**Required work:** Quote the listing below verbatim, from its first line through the line containing "Action: coord(16,64)", both ends included. Leave out the pictures.

## begin Material shown

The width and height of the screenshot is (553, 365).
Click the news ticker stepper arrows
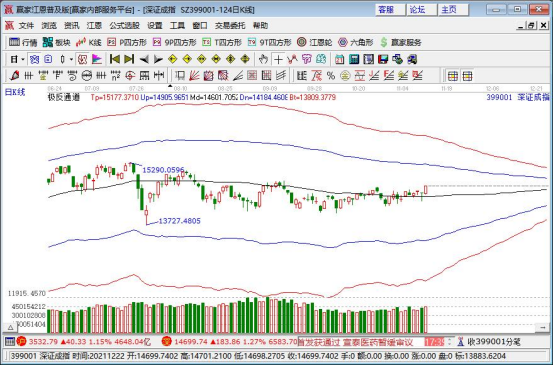coord(449,342)
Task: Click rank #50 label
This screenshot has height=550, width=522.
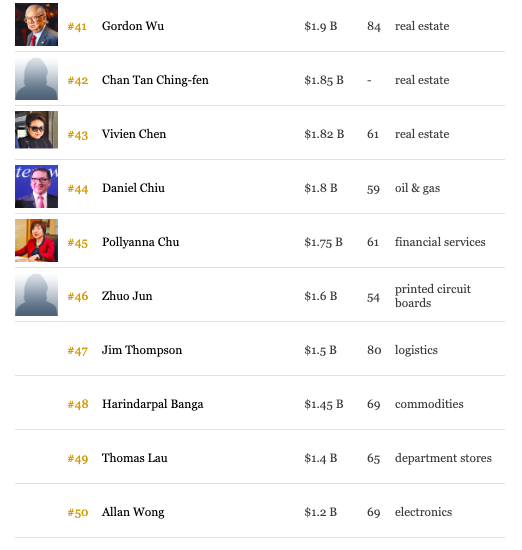Action: (78, 513)
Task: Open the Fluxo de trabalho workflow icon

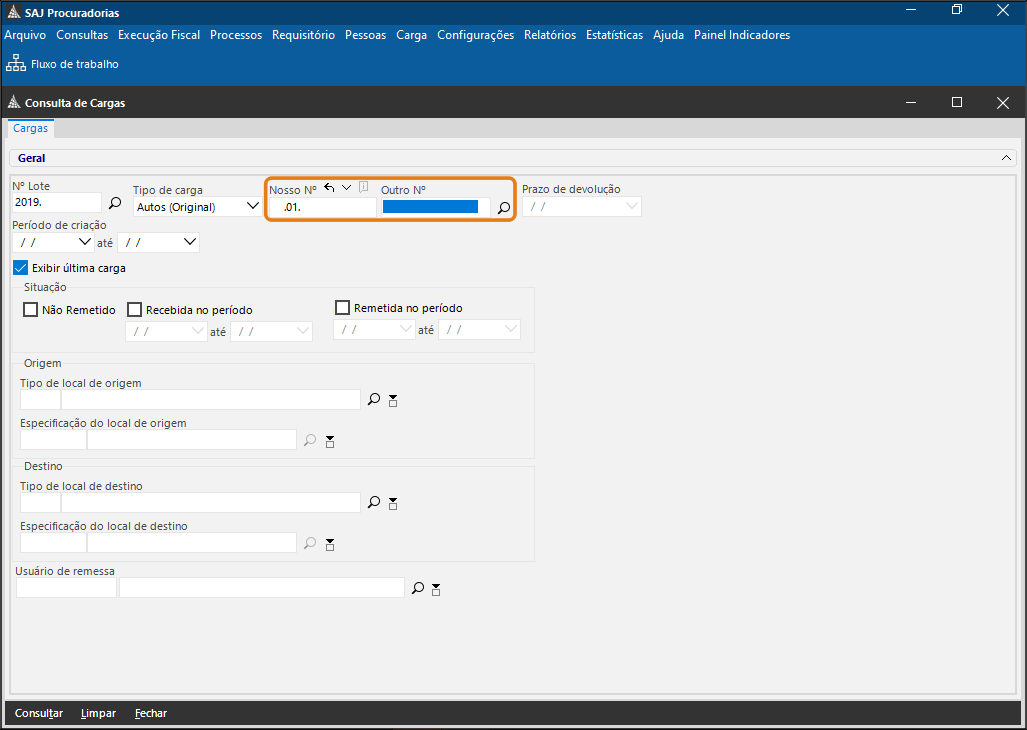Action: coord(16,64)
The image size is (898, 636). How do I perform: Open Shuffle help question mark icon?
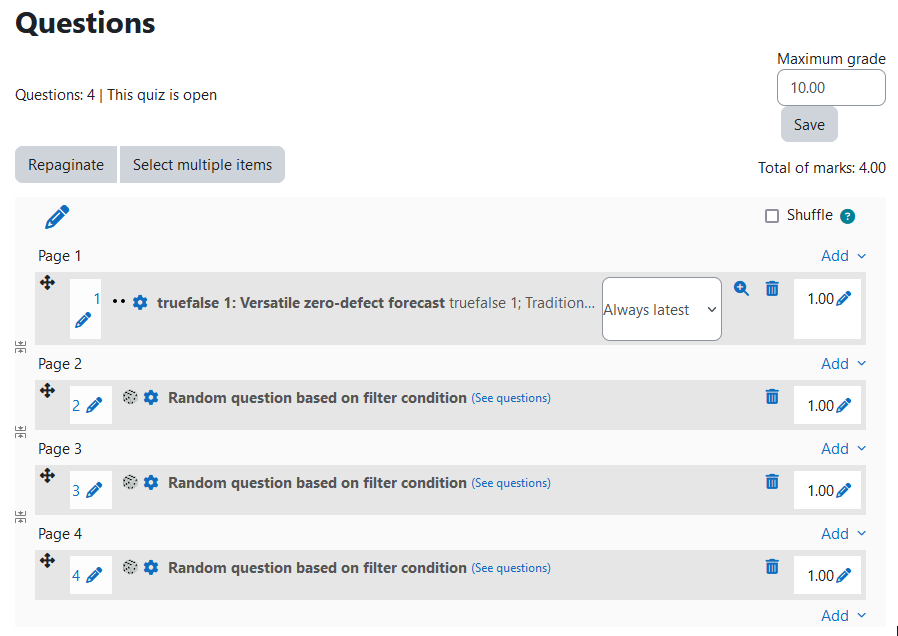click(x=848, y=216)
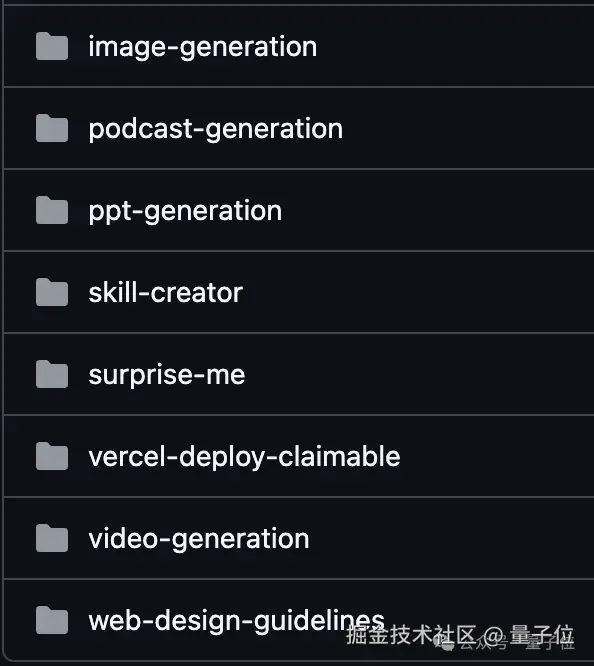Image resolution: width=594 pixels, height=666 pixels.
Task: Open the surprise-me directory name
Action: point(167,375)
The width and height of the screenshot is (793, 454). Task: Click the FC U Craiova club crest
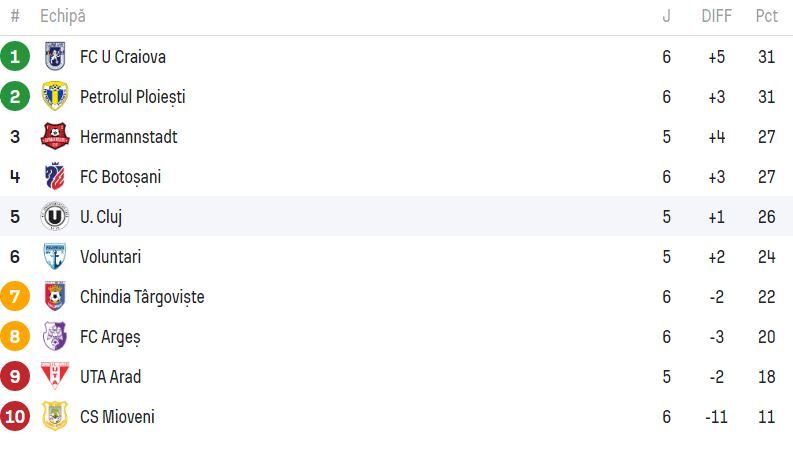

## end Material shown

**Answer below:**
The width and height of the screenshot is (553, 365).
Click the news ticker stepper arrows
coord(449,342)
Task: Click rank #50 label
This screenshot has height=550, width=522.
Action: (78, 513)
Task: Open the Fluxo de trabalho workflow icon

Action: coord(16,64)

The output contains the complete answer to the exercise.